APAC property market focuses on ESG amidst rising energy prices, regulatory goals
Tenants and employees seek sustainable and wellness-focused properties.
Rising energy prices and government-imposed ESG disclosure requirements have become the main drivers behind the increased focus on ESG strategies in the Asia Pacific (APAC) property market, a recent report by CBRE said.
Discussing the report’s findings with Real Estate Asia, David Fogarty, CBRE’s ESG Consulting & Sustainability Services head for Singapore and Southeast Asia, said reducing energy consumption and carbon emissions are amongst the top factors affecting property value in the region.
Citing the current focus of APAC property professionals when it comes to ESG initiatives, Fogarty said: “They’re focusing on a range of initiatives across the whole ESG criteria, from strategy goal setting to reducing energy consumption and greenhouse gas emissions.”
As the world started to turn post-pandemic, there has been an accelerated focus on wellness and health, so property professionals concentrated on creating more healthy and livable spaces that incorporated such initiatives as biophilic design and the use of natural materials, he said.
Fogarty said this focus on ESG comes from multiple factors, including regulation, investors, customers, employees, and the general market.
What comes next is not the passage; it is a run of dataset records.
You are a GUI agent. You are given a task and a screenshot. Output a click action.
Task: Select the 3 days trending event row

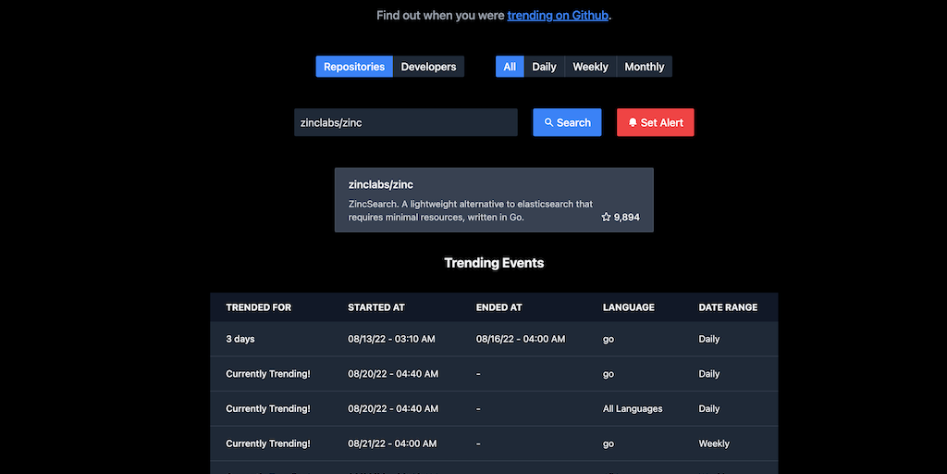494,339
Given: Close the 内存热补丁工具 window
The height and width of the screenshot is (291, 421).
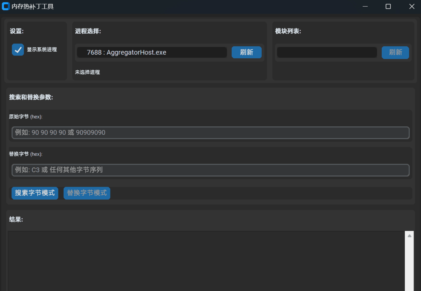Looking at the screenshot, I should (x=412, y=6).
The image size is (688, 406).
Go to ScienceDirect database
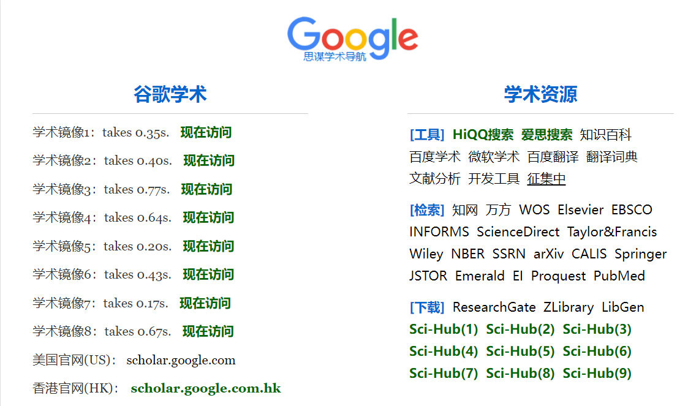coord(518,232)
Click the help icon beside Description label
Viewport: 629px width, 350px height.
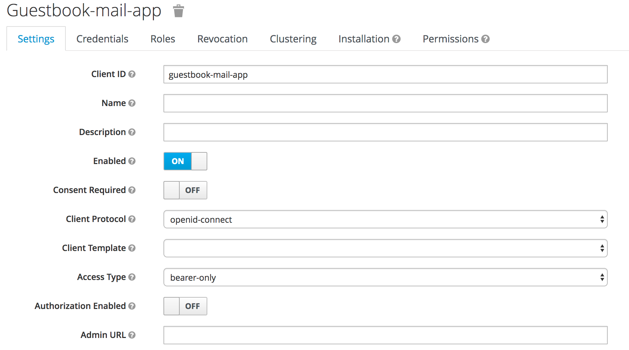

There is a recognition that the built environment contributes over 40% towards greenhouse gas emissions, prompting all stakeholders to adopt more responsible and sustainable practices. These practices help minimize negative environmental impacts and contribute to regional and global sustainability goals.
Tenants and employees are demanding properties that offer sustainable and eco-friendly features, high-speed internet connectivity, modern amenities, and flexible workspaces. There is also a growing trend towards properties that prioritize health and wellness, with green spaces, fitness centers, and healthy food options becoming increasingly popular among both tenants and employees.
Fogarty warned that property owners who do not adopt ESG principles risk losing their competitive advantage in the market. “The demand from the market, from investors, and from your own people to have an ESG-focused product is continuing to grow, and those who don’t adopt it now are going to lose their competitive advantage,” he said.
When asked about the cost of implementing ESG initiatives, Fogarty acknowledged that there is an initial cost but emphasized the long-term benefits. ESG investments can help reduce operational costs, improve tenant satisfaction, and promote social and environmental impact.
As customers and regulatory demands for sustainability increase, buildings with eco-friendly features and certifications tend to have higher values and attract more interest in the real estate marketplace.
Fogarty concluded by reiterating the value of ESG initiatives and investments for properties moving forward. “ESG principles help guide a company towards best practice. It’s a management framework to really drive organizational improvement, employee and social engagement. In the long run, you’re going to be a lot better off, you’re going to comply with the market, you’re going to attract better people to your organization, you’re going to retain your employees, and you’re going to retain investors, and you’re going to be able to access more finance.”